= Work required =
Type out the records again, exactly as they are.

= Supplied records =
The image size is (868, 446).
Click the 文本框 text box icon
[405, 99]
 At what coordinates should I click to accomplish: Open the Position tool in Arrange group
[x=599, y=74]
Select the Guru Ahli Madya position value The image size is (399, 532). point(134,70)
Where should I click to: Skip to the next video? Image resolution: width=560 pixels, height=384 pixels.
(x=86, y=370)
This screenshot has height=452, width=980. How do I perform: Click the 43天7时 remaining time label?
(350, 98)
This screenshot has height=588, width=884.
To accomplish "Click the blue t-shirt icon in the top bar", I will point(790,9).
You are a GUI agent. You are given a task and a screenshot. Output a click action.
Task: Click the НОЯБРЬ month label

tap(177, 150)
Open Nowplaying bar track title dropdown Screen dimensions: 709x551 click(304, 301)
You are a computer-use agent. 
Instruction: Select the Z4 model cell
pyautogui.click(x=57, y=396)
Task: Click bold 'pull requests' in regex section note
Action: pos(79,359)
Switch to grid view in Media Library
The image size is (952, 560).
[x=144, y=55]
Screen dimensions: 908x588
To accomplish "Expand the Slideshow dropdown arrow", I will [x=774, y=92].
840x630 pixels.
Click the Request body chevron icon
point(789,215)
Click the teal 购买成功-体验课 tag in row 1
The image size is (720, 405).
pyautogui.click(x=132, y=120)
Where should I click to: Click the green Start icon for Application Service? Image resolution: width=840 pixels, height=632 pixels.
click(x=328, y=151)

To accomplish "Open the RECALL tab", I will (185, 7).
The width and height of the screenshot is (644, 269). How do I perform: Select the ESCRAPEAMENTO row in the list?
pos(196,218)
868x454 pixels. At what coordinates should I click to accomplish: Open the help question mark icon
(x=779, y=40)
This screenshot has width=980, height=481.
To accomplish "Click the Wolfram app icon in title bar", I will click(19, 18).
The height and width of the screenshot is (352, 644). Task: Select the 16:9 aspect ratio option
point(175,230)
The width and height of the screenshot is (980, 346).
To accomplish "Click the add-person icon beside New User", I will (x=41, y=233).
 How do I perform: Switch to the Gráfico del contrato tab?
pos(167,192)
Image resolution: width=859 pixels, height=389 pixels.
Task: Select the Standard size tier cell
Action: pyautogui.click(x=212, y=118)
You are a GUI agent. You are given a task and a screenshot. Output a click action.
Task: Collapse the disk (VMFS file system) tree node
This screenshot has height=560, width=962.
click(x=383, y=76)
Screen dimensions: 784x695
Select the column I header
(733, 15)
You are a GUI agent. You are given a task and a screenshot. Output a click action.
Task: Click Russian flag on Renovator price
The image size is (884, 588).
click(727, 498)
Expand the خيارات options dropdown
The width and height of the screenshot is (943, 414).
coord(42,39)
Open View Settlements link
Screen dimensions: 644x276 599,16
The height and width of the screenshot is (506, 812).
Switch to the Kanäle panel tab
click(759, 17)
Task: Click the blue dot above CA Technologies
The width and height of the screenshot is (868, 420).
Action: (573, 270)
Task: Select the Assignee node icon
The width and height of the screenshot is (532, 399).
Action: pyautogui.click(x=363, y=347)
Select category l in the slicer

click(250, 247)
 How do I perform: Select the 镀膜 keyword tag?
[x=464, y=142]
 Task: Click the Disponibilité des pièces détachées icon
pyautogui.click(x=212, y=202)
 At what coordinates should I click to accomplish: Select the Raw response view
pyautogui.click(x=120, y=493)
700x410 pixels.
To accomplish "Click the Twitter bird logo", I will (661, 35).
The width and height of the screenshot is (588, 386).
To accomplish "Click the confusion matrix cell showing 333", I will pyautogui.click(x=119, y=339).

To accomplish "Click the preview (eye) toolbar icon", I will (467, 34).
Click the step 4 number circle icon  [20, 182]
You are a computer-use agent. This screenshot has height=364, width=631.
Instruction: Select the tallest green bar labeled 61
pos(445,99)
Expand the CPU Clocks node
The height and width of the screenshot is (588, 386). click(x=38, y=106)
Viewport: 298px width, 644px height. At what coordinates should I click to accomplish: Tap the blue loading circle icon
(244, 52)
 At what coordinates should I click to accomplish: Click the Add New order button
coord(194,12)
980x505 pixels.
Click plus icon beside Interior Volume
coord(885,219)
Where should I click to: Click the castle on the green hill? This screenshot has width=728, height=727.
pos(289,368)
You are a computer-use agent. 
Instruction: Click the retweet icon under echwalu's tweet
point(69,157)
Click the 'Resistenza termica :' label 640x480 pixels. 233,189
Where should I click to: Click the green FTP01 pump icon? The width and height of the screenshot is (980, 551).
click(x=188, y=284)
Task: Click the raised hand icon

= Answer to this exercise =
The image size is (868, 446).
Click the 文本框 text box icon
[405, 99]
 At what coordinates should I click to accomplish: Open the Position tool in Arrange group
[x=599, y=74]
Select the Guru Ahli Madya position value The image size is (399, 532). point(134,70)
Where should I click to: Skip to the next video? Image resolution: width=560 pixels, height=384 pixels.
(x=86, y=370)
This screenshot has height=452, width=980. How do I perform: Click the 43天7时 remaining time label?
(350, 98)
This screenshot has height=588, width=884.
To accomplish "Click the blue t-shirt icon in the top bar", I will point(790,9).
You are a GUI agent. You are given a task and a screenshot. Output a click action.
Task: Click the НОЯБРЬ month label

tap(177, 150)
Open Nowplaying bar track title dropdown Screen dimensions: 709x551 click(304, 301)
You are a computer-use agent. 
Instruction: Select the Z4 model cell
pyautogui.click(x=57, y=396)
Task: Click bold 'pull requests' in regex section note
Action: pos(79,359)
Switch to grid view in Media Library
The image size is (952, 560).
[x=144, y=55]
Screen dimensions: 908x588
To accomplish "Expand the Slideshow dropdown arrow", I will [x=774, y=92].
840x630 pixels.
Click the Request body chevron icon
point(789,215)
Click the teal 购买成功-体验课 tag in row 1
The image size is (720, 405).
pyautogui.click(x=132, y=120)
Where should I click to: Click the green Start icon for Application Service? Image resolution: width=840 pixels, height=632 pixels.
click(x=328, y=151)

To accomplish "Open the RECALL tab", I will (185, 7).
The width and height of the screenshot is (644, 269). How do I perform: Select the ESCRAPEAMENTO row in the list?
pos(196,218)
868x454 pixels. At what coordinates should I click to accomplish: Open the help question mark icon
(x=779, y=40)
This screenshot has width=980, height=481.
To accomplish "Click the Wolfram app icon in title bar", I will click(19, 18).
The height and width of the screenshot is (352, 644). Task: Select the 16:9 aspect ratio option
point(175,230)
The width and height of the screenshot is (980, 346).
To accomplish "Click the add-person icon beside New User", I will (x=41, y=233).
 How do I perform: Switch to the Gráfico del contrato tab?
pos(167,192)
Image resolution: width=859 pixels, height=389 pixels.
Task: Select the Standard size tier cell
Action: pyautogui.click(x=212, y=118)
You are a GUI agent. You are given a task and a screenshot. Output a click action.
Task: Collapse the disk (VMFS file system) tree node
This screenshot has height=560, width=962.
click(x=383, y=76)
Screen dimensions: 784x695
Select the column I header
(733, 15)
You are a GUI agent. You are given a task and a screenshot. Output a click action.
Task: Click Russian flag on Renovator price
The image size is (884, 588).
click(727, 498)
Expand the خيارات options dropdown
The width and height of the screenshot is (943, 414).
coord(42,39)
Open View Settlements link
Screen dimensions: 644x276 599,16
The height and width of the screenshot is (506, 812).
Switch to the Kanäle panel tab
click(759, 17)
Task: Click the blue dot above CA Technologies
The width and height of the screenshot is (868, 420).
Action: (573, 270)
Task: Select the Assignee node icon
The width and height of the screenshot is (532, 399).
Action: pyautogui.click(x=363, y=347)
Select category l in the slicer

click(250, 247)
 How do I perform: Select the 镀膜 keyword tag?
[x=464, y=142]
 Task: Click the Disponibilité des pièces détachées icon
pyautogui.click(x=212, y=202)
 At what coordinates should I click to accomplish: Select the Raw response view
pyautogui.click(x=120, y=493)
700x410 pixels.
To accomplish "Click the Twitter bird logo", I will (661, 35).
The width and height of the screenshot is (588, 386).
To accomplish "Click the confusion matrix cell showing 333", I will pyautogui.click(x=119, y=339).

To accomplish "Click the preview (eye) toolbar icon", I will (467, 34).
Click the step 4 number circle icon  [20, 182]
You are a computer-use agent. This screenshot has height=364, width=631.
Instruction: Select the tallest green bar labeled 61
pos(445,99)
Expand the CPU Clocks node
The height and width of the screenshot is (588, 386). click(x=38, y=106)
Viewport: 298px width, 644px height. At what coordinates should I click to accomplish: Tap the blue loading circle icon
(244, 52)
 At what coordinates should I click to accomplish: Click the Add New order button
coord(194,12)
980x505 pixels.
Click plus icon beside Interior Volume
coord(885,219)
Where should I click to: Click the castle on the green hill? This screenshot has width=728, height=727.
pos(289,368)
You are a computer-use agent. 
Instruction: Click the retweet icon under echwalu's tweet
point(69,157)
Click the 'Resistenza termica :' label 640x480 pixels. 233,189
Where should I click to: Click the green FTP01 pump icon? The width and height of the screenshot is (980, 551).
click(x=188, y=284)
Task: Click the raised hand icon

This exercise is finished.